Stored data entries
»»
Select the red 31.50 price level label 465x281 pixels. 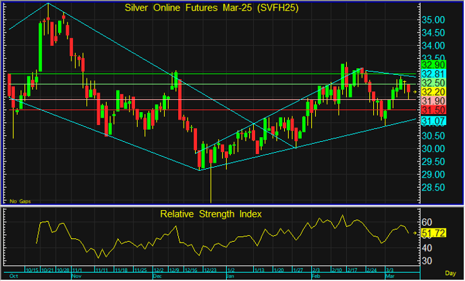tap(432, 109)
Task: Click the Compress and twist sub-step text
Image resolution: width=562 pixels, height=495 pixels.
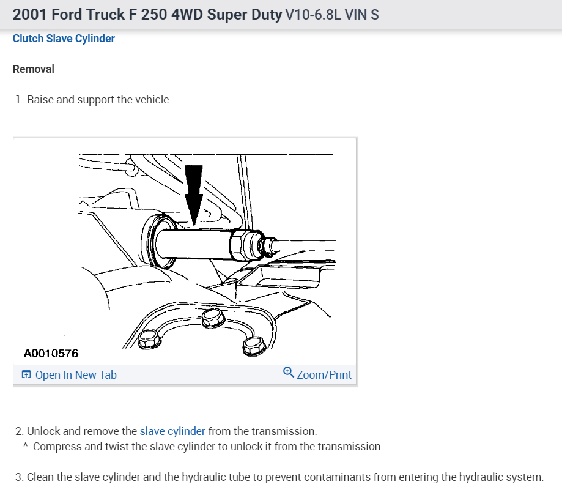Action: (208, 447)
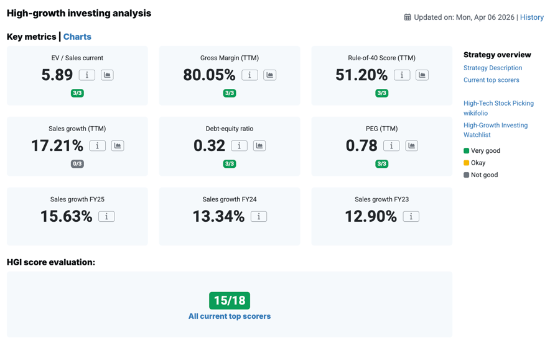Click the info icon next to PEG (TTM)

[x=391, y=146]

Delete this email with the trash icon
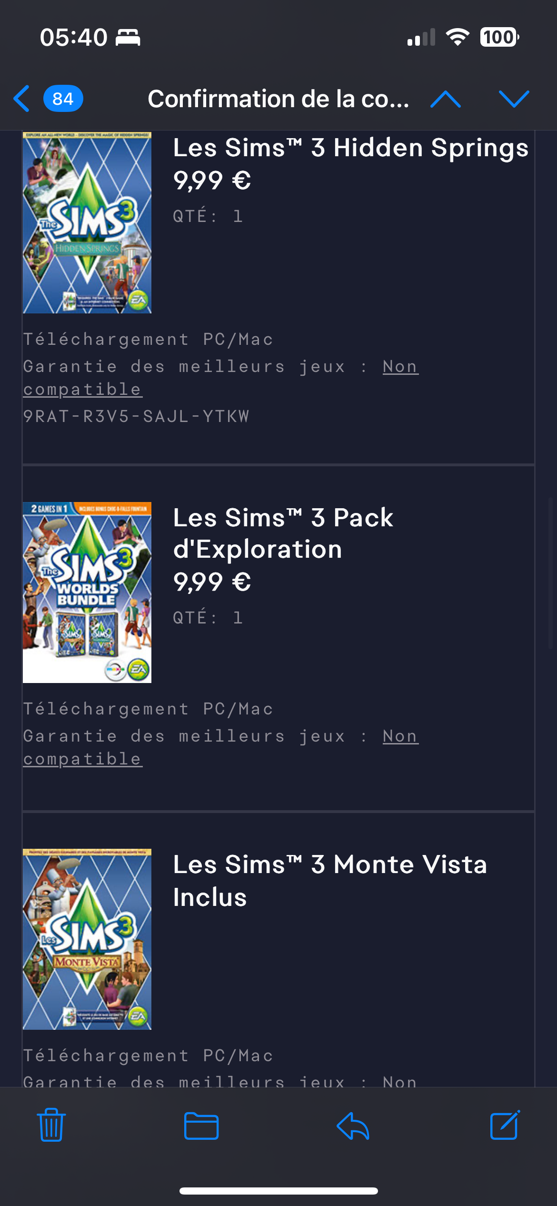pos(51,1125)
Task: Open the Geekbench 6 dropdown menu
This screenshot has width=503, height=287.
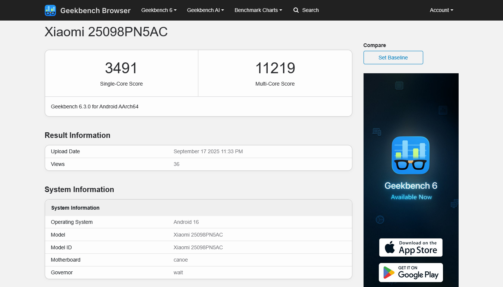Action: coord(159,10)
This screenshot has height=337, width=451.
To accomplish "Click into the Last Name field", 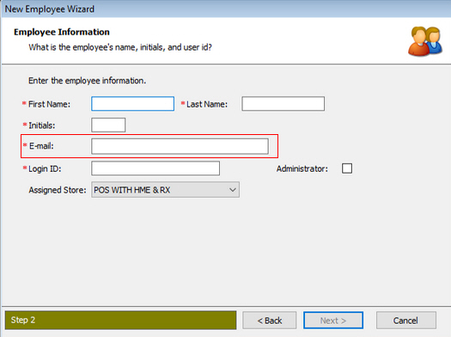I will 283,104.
««
WHAT YOU HAVE TO DO
The answer should be a single number: how many lines of the entries hold "Task".

FINISHED EXERCISE
2